It is a stat line that has almost become commonplace in today’s NFL. Every franchise in the league has seen one of their quarterbacks crack 4,000 yards passing at least once—all except one. The Chicago Bears have never experienced this event in their century-long history. Some guys have come close. Erik Kramer and Jay Cutler both cleared 3800 yards in 1995 and 2014, respectively. They never got closer than that. Justin Fields will be the latest one to take up that challenge.
Ask around for long enough and most experts will laugh in your face at the idea he can clear that hurdle this season. It’s absurd. He struggled a lot as a rookie, he is in a brand new offense, and his supporting cast is subpar. Those are all fair arguments. That said, throwing for 4,000 yards isn’t as challenging as it used to be. There are reasons why Fields could end up cracking that ceiling to finally end the Bears’ drought.
Justin Fields has multiple factors in his favor.
One of the descriptions of Fields coming out of college that proved accurate was “big game hunter.” The quarterback loved to attack down the field. That reputation took some time to manifest once he became the starter, but it popped up repeatedly over his final four games. During that stretch, he averaged 7.85 yards per pass attempt. This is important because eight of the ten quarterbacks that crossed the 4,000-yard threshold last season averaged 7.4 yards per attempt or more. If he can maintain that rate and improve his completion percentage to around 66+, it can be done.

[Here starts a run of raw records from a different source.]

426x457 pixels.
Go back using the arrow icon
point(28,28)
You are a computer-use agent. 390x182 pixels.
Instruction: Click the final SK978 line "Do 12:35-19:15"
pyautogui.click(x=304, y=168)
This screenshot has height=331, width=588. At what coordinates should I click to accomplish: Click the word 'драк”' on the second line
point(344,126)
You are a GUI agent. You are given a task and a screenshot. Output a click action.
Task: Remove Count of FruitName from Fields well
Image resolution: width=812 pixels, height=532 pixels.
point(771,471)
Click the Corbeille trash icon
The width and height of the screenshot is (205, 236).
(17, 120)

One of the biggest problems the Bears have had at wide receiver is not having guys capable of creating yards for themselves. They’ve often been too reliant on the scheme to get them open. The coaches can’t do much beyond that. It falls on the GM and his scouts to find receivers that can take plays beyond their design. Yards after the catch is a big deal to a successful offense. They might be in business this year. Darnell Mooney had 381 yards after the catch last year. Byron Pringle had 187. Velus Jones was one of the best YAC receivers in the 2022 draft class. That isn’t including the additional yards Justin Fields can get on screens to his running backs. Something that wasn’t an option last year.

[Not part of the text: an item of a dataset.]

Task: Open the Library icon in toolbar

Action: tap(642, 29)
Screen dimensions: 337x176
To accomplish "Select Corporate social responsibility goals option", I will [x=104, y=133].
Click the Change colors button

Never underestimate the value of takeaways. There is a reason Matt Eberflus makes it the core focus of his entire defensive philosophy. Turnovers often decide the outcomes of games. It gives a quarterback more chances to pad those stats too. In 2017, the Indianapolis Colts defense had 20 takeaways. A year later, when Eberflus took over, that jumped to 26. The Bears had 16 takeaways last year. That number is almost guaranteed to increase in 2022. If it does, then Fields will be one of the primary benefactors. Think of it like this. The New England Patriots were third in the NFL in takeaways last year. Mac Jones, a rookie, threw for 3,801 yards as a result. If he can benefit in such a way, so can Fields.